Personal cualificado, una puesta en escena más cuidada y estudiada, una carta más elaborada y extensa, instalaciones más completas... Son algunos de los requerimientos necesarios en un restaurante o establecimiento que opte por el servicio en mesa. “Nuestro negocio es más rentable que otros conceptos, pero también requiere una inversión mayor”, explican los responsables de Rock & Ribs, enseña que forma parte del grupo de restauración Comess Group.

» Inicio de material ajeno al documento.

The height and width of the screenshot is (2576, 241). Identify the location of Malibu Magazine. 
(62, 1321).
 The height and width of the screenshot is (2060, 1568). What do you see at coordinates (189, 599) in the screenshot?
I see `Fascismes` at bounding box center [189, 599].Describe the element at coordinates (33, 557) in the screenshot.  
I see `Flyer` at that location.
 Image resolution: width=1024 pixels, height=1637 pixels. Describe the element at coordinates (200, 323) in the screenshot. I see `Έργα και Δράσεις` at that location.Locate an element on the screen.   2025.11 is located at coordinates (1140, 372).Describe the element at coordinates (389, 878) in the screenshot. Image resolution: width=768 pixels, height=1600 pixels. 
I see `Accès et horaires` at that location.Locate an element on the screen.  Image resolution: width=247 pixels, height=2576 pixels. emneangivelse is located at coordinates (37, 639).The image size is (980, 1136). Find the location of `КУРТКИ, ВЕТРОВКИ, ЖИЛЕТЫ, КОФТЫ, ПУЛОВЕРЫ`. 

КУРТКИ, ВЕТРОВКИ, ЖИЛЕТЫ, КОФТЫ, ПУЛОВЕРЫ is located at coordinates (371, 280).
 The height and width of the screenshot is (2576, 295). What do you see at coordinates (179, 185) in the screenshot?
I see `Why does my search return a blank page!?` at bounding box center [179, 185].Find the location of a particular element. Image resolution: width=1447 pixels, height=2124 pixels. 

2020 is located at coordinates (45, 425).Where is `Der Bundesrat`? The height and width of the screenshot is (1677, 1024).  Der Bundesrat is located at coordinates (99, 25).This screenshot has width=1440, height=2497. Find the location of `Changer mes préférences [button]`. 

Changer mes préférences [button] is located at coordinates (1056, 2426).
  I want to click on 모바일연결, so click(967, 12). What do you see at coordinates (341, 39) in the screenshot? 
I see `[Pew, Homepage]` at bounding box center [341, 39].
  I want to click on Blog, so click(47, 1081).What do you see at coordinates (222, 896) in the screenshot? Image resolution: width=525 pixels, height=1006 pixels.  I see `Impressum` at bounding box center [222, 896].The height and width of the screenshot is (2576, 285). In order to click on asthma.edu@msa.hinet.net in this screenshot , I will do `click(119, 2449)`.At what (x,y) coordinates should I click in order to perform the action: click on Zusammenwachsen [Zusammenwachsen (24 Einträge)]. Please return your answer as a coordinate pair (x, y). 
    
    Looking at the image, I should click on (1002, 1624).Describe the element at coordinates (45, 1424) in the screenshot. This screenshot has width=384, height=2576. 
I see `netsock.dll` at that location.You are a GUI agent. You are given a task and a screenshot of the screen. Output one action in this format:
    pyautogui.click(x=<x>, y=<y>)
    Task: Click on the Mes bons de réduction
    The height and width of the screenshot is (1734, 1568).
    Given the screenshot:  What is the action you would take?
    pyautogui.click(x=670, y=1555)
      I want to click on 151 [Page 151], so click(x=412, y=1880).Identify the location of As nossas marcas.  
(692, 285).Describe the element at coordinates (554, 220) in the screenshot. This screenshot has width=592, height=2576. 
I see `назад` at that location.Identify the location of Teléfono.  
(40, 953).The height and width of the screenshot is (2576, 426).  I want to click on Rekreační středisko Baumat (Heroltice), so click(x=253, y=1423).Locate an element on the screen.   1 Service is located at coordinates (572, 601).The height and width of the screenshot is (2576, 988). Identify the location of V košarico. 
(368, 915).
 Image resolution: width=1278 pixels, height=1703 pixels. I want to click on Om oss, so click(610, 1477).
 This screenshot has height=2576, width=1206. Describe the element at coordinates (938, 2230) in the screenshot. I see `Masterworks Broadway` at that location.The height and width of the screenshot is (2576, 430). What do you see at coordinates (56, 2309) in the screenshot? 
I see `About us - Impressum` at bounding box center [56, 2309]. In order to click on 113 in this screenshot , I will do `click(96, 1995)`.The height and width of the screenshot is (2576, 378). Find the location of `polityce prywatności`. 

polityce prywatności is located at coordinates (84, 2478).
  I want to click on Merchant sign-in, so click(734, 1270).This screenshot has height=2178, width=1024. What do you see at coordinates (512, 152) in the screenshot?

Y es que, todos los factores antes mencionados, agrandan la inversión necesaria para montar uno de estos establecimientos, en los que, de forma paralela y aunque la rotación es menor, se obtiene un ticket por cliente más elevado que en los demás tipos de servicios. Como media, cada cliente gasta 13,3 euros, aunque esta cifra varía según cada concepto de negocio, el baremo se sitúa entre 12 y 20 euros aproximadamente. Se necesitan, de media, 11 empleados, unos 275.000 euros de inversión inicial y locales de 168 m². De todos modos, estos datos pueden variar considerablemente en función de la enseña, de las dimensiones del local, etc.
Agilidad y ahorro con el consumo en barra “El cliente es atendido en el momento y puede comer en un tiempo reducido”. Como bien explica Javier Marín, subdirector de Franquicias de Pans & Company, servir en barra permite agilizar tanto el servicio como el consumo, ajustándose así a las necesidades del cliente que dispone de poco tiempo para comer.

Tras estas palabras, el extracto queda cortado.